Skip to content

Amgix Now Load Tests: Search Only

This post is part of Amgix Now Benchmarks Series

Amgix Now - Load Test: Search Only

In our previous benchmarks we focused on the relevance and latency metrics of Amgix Now (and three other search engines) across a diverse set of datasets. This report focuses on Amgix Now search performance under concurrent loads. For context, we are also including results from three other popular search engines: Typesense, Meilisearch, and Elasticsearch. We subjected all engines (running with constrained CPU resources) to various levels of concurrent users (from 10 to 1500) to learn how they behave under pressure. Some of the results genuinely surprised us.
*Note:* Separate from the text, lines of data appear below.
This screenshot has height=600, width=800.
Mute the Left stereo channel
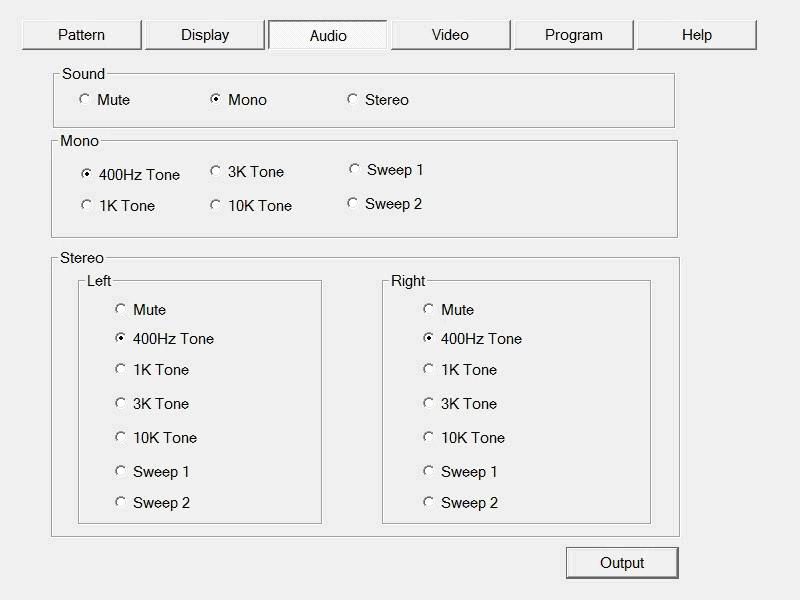tap(121, 310)
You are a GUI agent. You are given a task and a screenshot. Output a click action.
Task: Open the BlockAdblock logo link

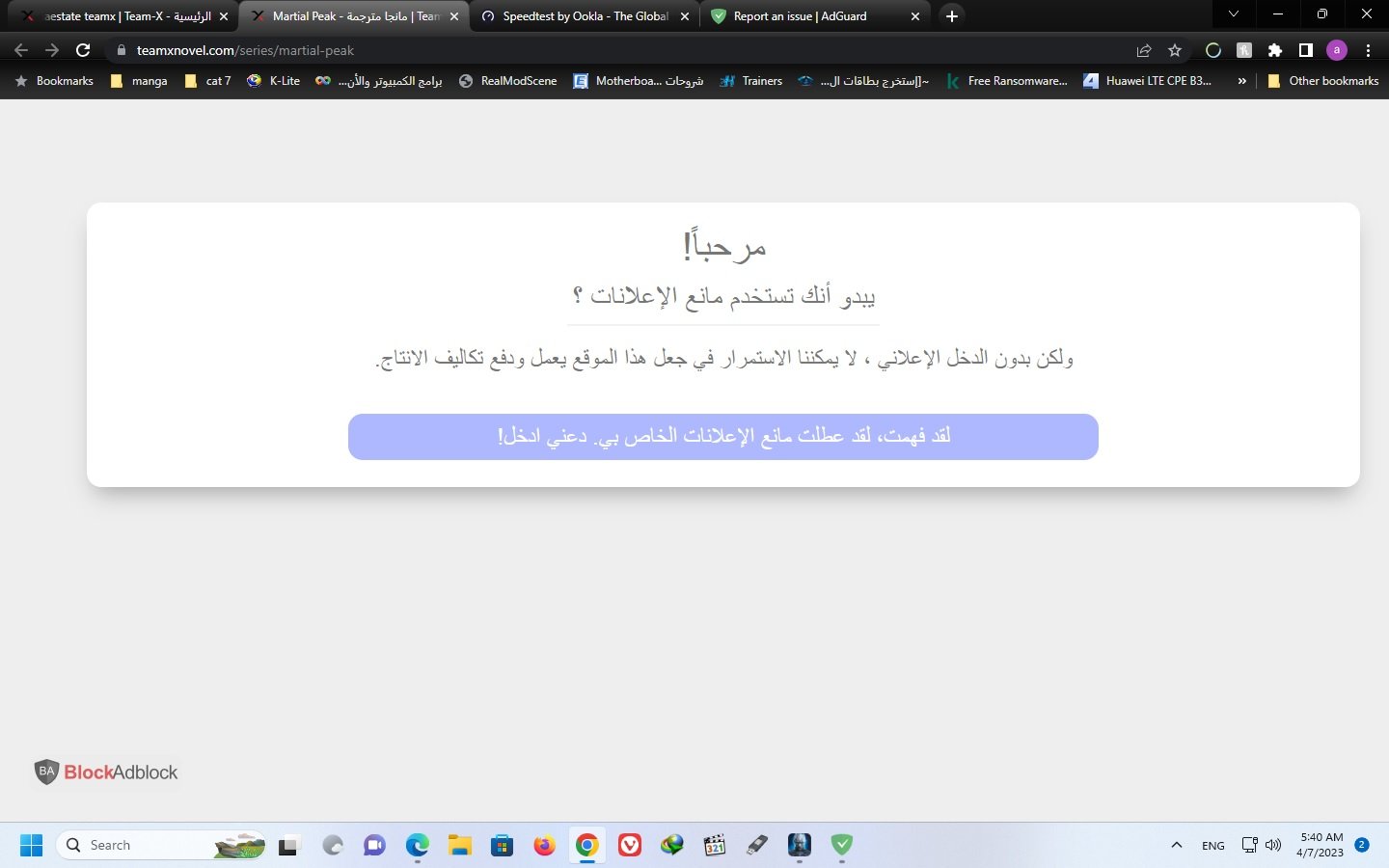coord(107,773)

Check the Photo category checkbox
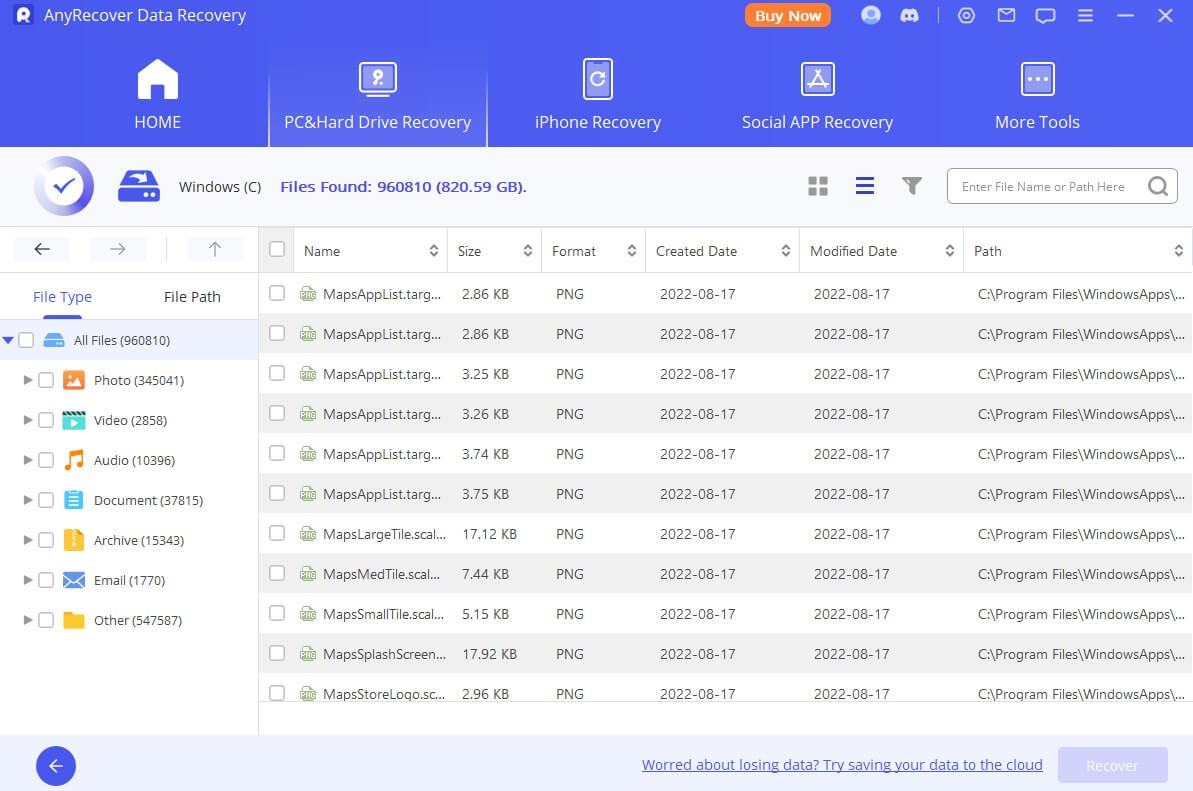(46, 380)
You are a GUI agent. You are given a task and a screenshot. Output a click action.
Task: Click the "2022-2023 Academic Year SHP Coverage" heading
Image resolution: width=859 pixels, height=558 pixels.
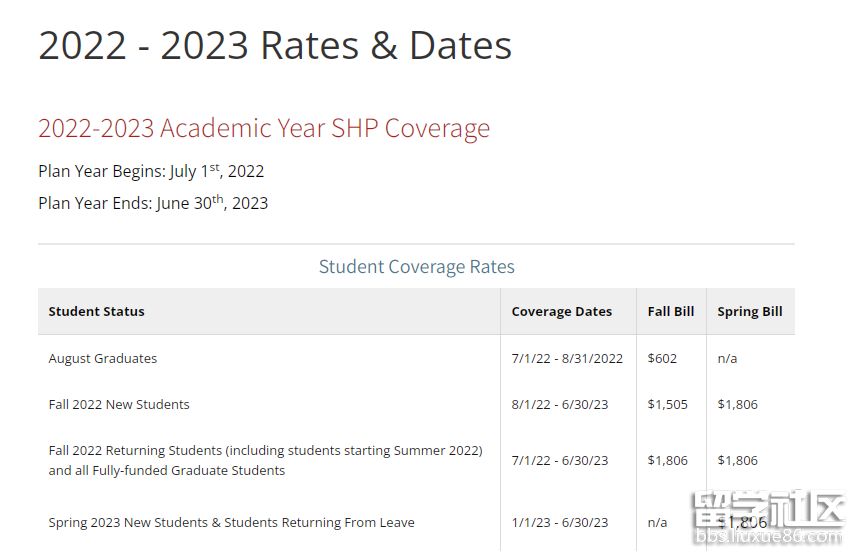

Jump to: Benchmarks, Results, or Takeaways

TL;DR in Charts

Concurrent Users Typesense Meilisearch Elasticsearch Amgix Now
10 5 4 4 3
100 5 4 4 3
500 79 3 3 2
800 310 73 71 3
1000 490 150 160 37
1500 910 390 380 220
Typesense Meilisearch Elasticsearch Amgix Now
p50 910 390 380 220
p95 1200 440 470 300
RPS 1252.3 2180.8 2162.6 2881.3
Typesense Meilisearch Elasticsearch Amgix Now
p50 290 69 130 11
p95 420 83 170 35
RPS 2490.6 4021.1 3458.3 4734.7

Benchmarks

Introduction

After testing Amgix Now relevance and latencies across a diverse set of datasets, we set out to find out how the engine performs under different loads of concurrent users in a search-only scenario. Just like in the previous post, we need context for the results, so we are also including results from three other popular search engines: Typesense, Meilisearch, and Elasticsearch, tested under the same conditions.

Test Setup

Expand collapsed sections for details:

Hardware

All tests are performed on a single bare-metal machine with the following specifications:

  • CPU: AMD Ryzen™ 9 5900X × 12 cores (24 threads)
  • RAM: 64GB
  • GPU: NVIDIA GeForce RTX 5060 Ti (16GB)
  • Storage: SSD
  • OS: Ubuntu 24.04.4 LTS

Note

This is hardly a clean room test setup. It's not even a server. It's a desktop Ubuntu workstation with many other processes running on it at the same time: browser windows, other applications, etc. But we did not have any heavy processes running at the time of the tests.

Methodology
  • Dataset:

    • 100K sequential document IDs.
    • Each document has two fields: name and content
    • name: 10 random words generated by Faker().sentence(10)
    • content: 5 random paragraphs generated by "\n\n".join(Faker().paragraphs(5))
    • Collection/index pre-populated to around 95K records.
  • Queries: 5 random words generated by Faker().sentence(5)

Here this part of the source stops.